Proprio quella delle rotte energetiche è diventata ormai una questione cruciale attorno alla quale si stanno ridisegnando le mappe geopolitiche e si stanno riconfigurando i rapporti di forza internazionali. Venerdì 14 si è svolto a Baku, capitale dell’Azerbaigian, un vertice sull'energia al quale hanno partecipato i capi di Stato e di governo dei Paesi del Caucaso e dell'Asia centrale insieme ai rappresentanti politici di molti paesi europei e della Commissione europea.

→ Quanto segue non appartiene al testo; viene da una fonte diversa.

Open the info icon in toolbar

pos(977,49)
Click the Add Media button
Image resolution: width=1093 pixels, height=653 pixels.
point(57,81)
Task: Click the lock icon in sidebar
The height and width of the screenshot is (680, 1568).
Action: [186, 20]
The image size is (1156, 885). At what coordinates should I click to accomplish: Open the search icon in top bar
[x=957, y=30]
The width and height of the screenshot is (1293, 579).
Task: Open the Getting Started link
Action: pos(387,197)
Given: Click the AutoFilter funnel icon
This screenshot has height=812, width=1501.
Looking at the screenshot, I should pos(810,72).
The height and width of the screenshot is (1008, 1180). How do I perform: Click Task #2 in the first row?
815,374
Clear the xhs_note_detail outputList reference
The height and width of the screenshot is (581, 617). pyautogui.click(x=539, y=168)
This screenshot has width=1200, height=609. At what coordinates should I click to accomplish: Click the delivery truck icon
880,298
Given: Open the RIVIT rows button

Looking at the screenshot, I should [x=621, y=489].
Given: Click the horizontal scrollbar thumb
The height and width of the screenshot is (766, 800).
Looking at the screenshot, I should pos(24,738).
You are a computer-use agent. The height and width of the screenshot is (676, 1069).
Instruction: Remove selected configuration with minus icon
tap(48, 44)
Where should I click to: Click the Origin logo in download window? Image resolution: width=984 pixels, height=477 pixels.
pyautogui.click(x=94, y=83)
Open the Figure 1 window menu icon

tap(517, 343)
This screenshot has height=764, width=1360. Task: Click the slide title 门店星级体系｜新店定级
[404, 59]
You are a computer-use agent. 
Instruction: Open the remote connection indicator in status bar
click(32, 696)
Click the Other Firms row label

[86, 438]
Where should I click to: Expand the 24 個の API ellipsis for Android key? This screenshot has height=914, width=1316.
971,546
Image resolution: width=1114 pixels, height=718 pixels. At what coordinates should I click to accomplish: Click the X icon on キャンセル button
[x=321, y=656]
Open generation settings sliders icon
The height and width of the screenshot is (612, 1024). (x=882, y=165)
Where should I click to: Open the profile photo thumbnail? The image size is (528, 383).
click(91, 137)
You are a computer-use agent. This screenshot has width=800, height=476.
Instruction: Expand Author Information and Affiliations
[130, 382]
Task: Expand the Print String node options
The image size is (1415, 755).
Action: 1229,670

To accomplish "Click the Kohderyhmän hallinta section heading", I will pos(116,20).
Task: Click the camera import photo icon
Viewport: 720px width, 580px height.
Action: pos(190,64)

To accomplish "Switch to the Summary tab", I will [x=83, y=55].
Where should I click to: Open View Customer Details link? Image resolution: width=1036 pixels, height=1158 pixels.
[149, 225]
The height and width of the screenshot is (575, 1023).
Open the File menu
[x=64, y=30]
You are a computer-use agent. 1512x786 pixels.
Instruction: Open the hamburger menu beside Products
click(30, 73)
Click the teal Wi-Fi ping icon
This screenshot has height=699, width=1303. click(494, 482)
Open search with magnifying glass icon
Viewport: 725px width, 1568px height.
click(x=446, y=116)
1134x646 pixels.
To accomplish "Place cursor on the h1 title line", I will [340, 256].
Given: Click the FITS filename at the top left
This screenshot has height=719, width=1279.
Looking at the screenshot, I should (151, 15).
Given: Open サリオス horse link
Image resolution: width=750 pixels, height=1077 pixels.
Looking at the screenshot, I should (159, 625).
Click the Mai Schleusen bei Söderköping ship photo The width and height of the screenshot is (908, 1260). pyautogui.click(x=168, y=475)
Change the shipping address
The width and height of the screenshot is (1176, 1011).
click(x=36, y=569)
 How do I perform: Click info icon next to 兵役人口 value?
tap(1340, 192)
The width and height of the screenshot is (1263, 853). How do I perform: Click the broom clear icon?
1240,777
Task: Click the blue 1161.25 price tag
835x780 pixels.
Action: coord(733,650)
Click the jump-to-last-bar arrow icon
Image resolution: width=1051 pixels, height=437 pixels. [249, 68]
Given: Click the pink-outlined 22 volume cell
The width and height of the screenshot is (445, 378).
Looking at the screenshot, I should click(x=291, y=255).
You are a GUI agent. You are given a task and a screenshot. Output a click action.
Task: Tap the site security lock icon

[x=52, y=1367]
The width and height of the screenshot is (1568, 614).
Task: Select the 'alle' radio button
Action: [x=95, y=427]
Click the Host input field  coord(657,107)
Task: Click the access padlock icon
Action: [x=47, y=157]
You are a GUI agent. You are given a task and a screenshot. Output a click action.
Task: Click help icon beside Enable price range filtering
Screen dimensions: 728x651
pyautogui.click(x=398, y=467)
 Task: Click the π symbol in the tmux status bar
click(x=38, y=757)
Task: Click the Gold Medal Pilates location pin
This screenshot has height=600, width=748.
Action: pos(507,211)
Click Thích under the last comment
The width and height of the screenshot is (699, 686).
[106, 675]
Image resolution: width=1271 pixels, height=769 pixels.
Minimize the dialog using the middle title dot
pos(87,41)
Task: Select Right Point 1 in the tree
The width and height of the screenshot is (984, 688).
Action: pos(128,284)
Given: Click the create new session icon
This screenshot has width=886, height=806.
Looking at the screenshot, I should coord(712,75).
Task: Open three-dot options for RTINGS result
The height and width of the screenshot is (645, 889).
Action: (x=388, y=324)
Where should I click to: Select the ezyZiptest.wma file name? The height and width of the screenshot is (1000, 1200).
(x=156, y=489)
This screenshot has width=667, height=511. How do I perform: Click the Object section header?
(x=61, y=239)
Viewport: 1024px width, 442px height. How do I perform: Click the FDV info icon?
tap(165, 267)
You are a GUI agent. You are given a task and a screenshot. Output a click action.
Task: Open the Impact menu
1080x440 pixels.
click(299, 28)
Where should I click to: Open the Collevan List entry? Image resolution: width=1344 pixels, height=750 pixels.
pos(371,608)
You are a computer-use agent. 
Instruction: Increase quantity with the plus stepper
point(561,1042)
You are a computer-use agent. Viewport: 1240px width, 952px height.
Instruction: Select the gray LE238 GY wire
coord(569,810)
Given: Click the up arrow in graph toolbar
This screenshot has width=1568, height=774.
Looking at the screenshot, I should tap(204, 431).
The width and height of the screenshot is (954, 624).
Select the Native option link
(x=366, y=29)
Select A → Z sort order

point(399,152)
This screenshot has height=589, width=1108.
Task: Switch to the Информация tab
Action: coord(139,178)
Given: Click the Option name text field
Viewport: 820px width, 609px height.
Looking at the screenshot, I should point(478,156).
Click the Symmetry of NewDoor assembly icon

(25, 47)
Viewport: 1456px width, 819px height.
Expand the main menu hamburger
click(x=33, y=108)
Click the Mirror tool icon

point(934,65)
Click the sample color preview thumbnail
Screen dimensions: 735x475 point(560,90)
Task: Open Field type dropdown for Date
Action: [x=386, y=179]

Uno dei passaggi cruciali della dichiarazione emessa alla fine della riunione invita a "continuare la politica mirata alla diversificazione delle rotte di petrolio e gas dal bacino del Caspio ai mercati europei e mondiali''. I partecipanti al vertice si sono detti in particolare d'accordo nel "continuare gli sforzi per il coordinamento delle attività mirate alla realizzazione dei progetti congiunti diretti a rafforzare la sicurezza energetica dell'Europa, in particolare per quanto riguarda il transito del gas".
Il documento fa esplicito riferimento al gasdotto Itgi (Interconnection Turkey-Greece-Italy) di particolare interesse per l'Italia. Il tratto già operante attualmente dall'Azerbaigian arriva in Grecia attraverso la Turchia: il nostro Paese punta a realizzare il tratto che dalla Grecia arriva direttamente in Italia. C’è poi il progetto Nabucco che dovrebbe portare in Europa il gas del Caspio, dell'Asia centrale e dell'Egitto, sempre attraverso la Turchia.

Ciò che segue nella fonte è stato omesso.